Concessionária trava fiscalização da Prefeitura e pode ser obrigada pela Justiça a abrir os sistemas

Foto: Henrique Arakaki/Midiamax

O Consórcio Guaicurus — concessionária que opera o sistema de transporte coletivo de Campo Grande — adotou uma estratégia no mínimo curiosa para enfrentar uma possível intervenção na concessão. A Prefeitura enfrenta dificuldades em avançar com o procedimento prévio e apelou à Justiça.

Na semana passada, o município foi à 2ª Vara de Direitos Difusos, Coletivos e Individuais para pedir que os empresários dos ônibus sejam obrigados a abrir os sistemas internos para a fiscalização prevista no procedimento de intervenção. O Consórcio está barrando o acesso, sem justificativa alguma.

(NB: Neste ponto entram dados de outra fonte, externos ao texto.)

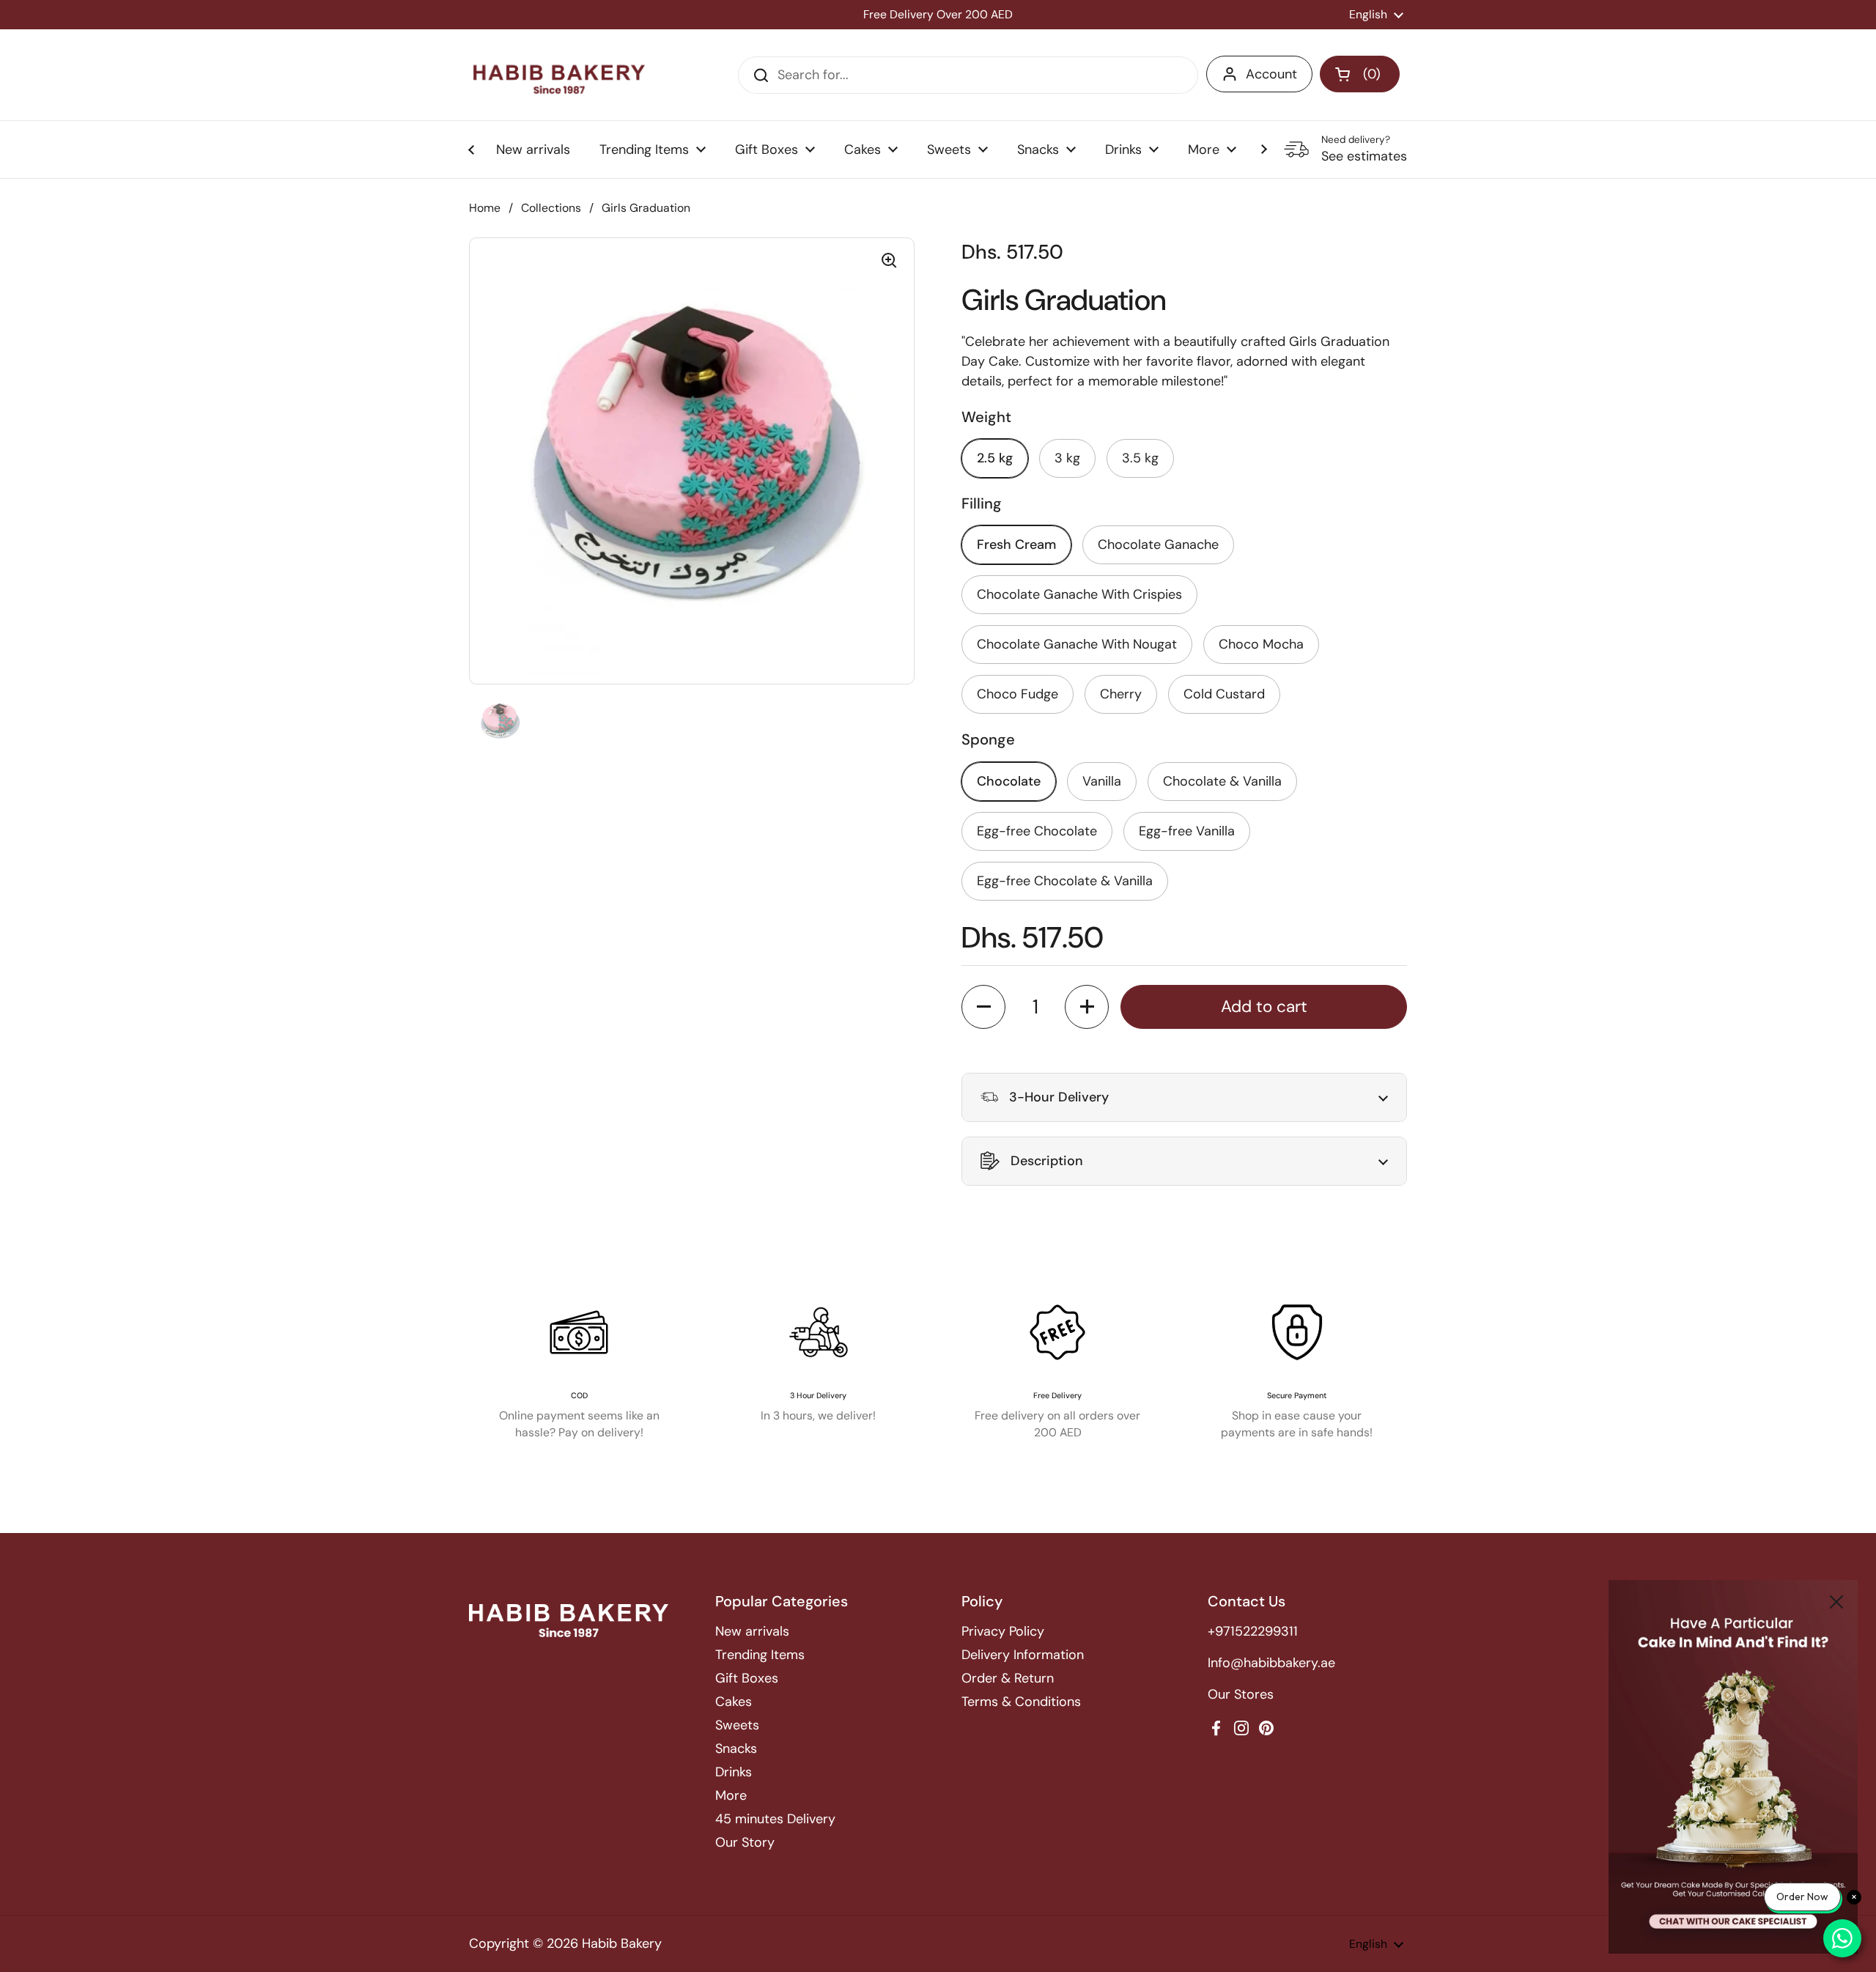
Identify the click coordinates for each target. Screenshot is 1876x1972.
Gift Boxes (746, 1678)
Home (485, 207)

O procedimento já deveria estar sendo concluído na quinta-feira (7), mas, com o Consórcio tentando impedir a apuração, a Prefeitura não conseguiu elaborar o relatório que levaria à intervenção. Assim, o Município que o Judiciário obrigue a concessionária a cumprir os compromissos previstos no contrato que assinou em 2012.

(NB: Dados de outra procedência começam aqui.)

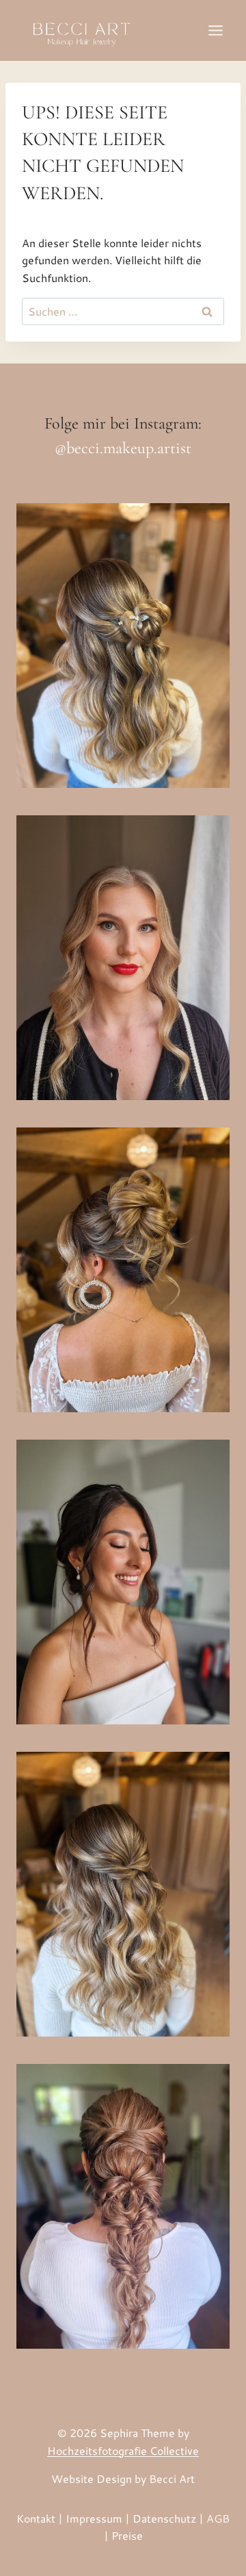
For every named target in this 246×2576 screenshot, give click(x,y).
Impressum (94, 2518)
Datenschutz (164, 2518)
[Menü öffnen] (215, 30)
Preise (127, 2535)
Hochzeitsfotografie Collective (123, 2450)
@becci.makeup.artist (123, 448)
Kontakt (35, 2518)
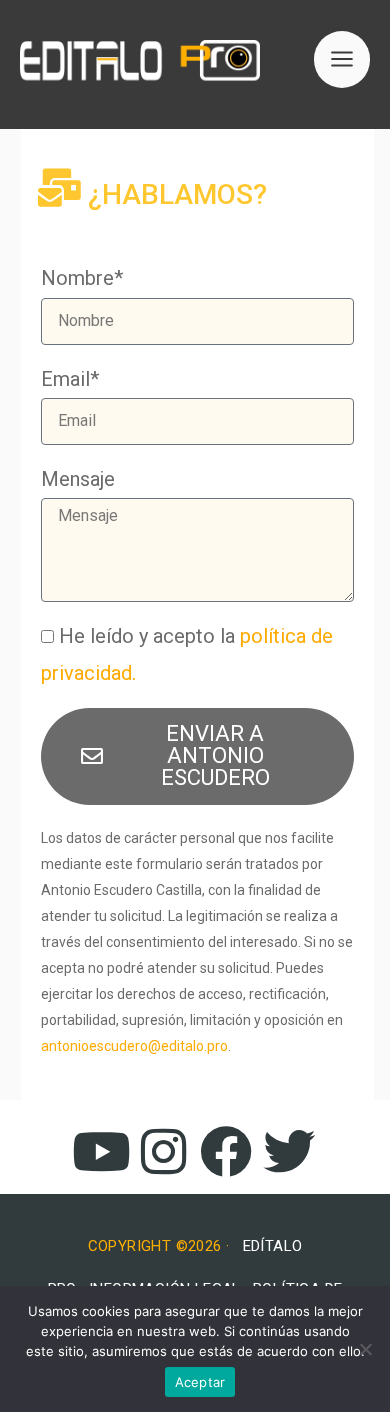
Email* (70, 379)
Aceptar (200, 1382)
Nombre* (82, 278)
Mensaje (78, 479)
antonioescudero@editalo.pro (134, 1046)
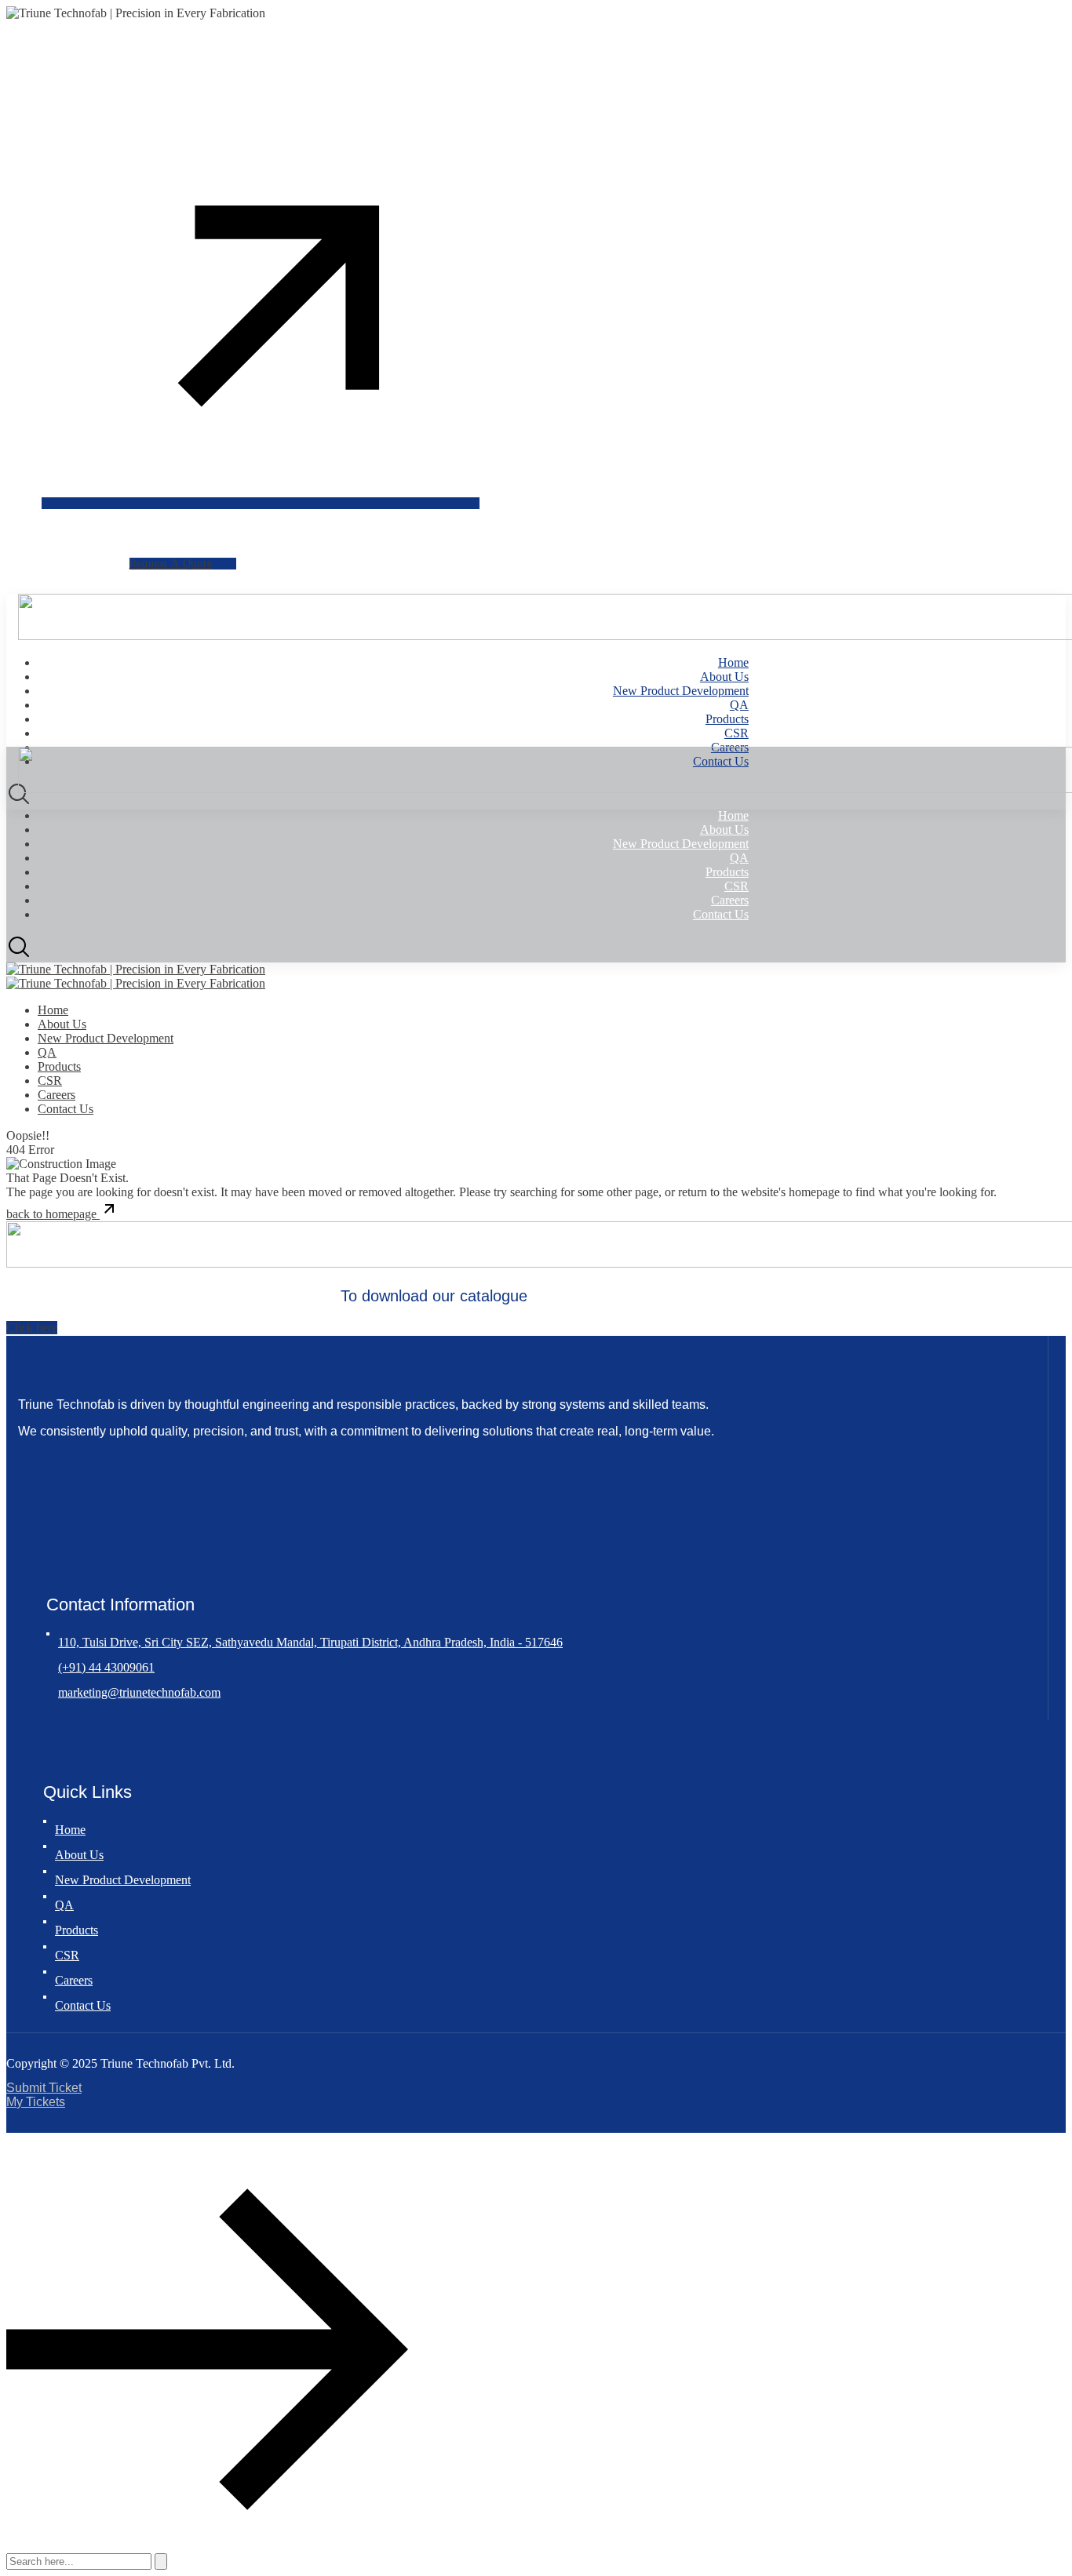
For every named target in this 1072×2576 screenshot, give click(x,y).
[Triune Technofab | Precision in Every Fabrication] (135, 969)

Do outro lado, os donos do conglomerado tentam “passar para a frente” a concessão do serviço. Apesar do contrato de concessão permitir a venda — desde que seja aprovada pela Prefeitura —, os empresários se calam sobre o tema, enquanto a população segue reclamando da qualidade do serviço.

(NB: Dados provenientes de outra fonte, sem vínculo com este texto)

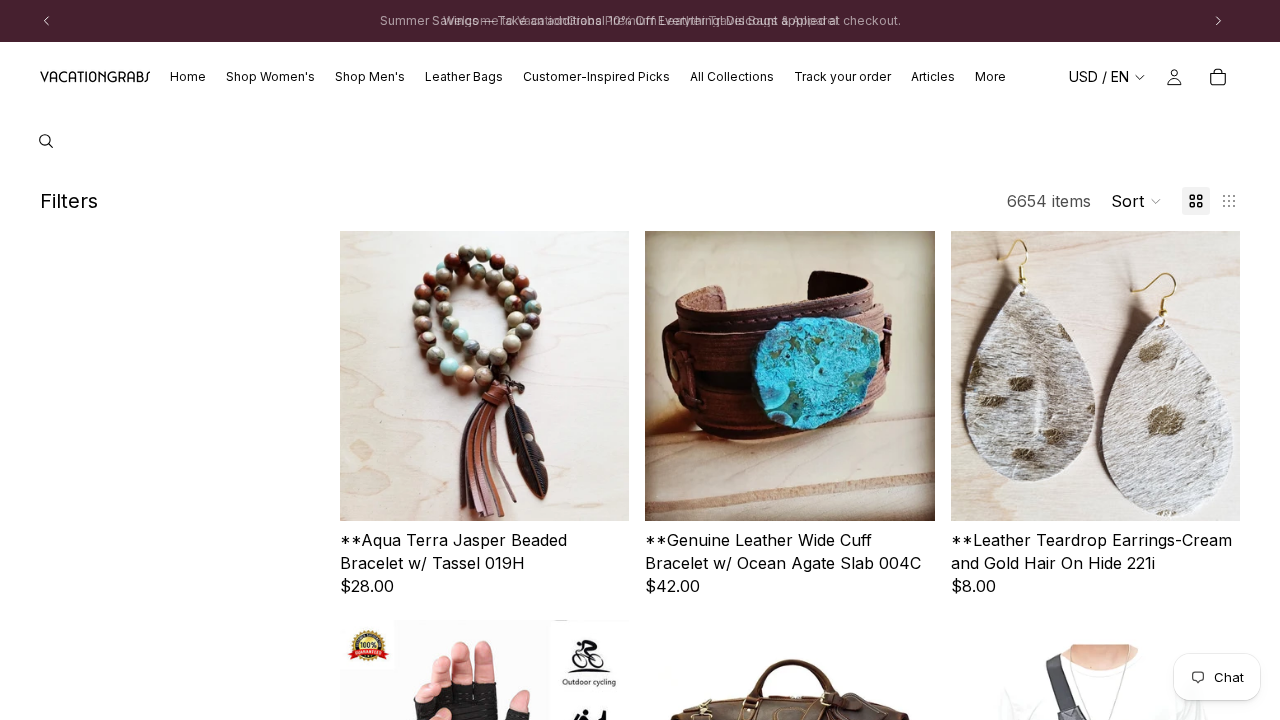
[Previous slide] (370, 376)
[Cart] (1218, 77)
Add (616, 490)
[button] (1136, 201)
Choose (1226, 490)
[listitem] (990, 77)
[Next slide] (599, 376)
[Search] (46, 141)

No fim de semana, o Consórcio anunciou que o diretor-presidente Themis de Oliveira pediu demissão do cargo. A nota oficial menciona que ele tinha projetos pessoais que o fizeram se afastar da função.

Até que outro nome seja escolhido, o antecessor dele, João Rezende Filho, assumiu interinamente. Ele é um velho conhecido da população e chegou a ser confrontado na CPI (Comissão Parlamentar de Inquérito) pela gestão questionável do serviço.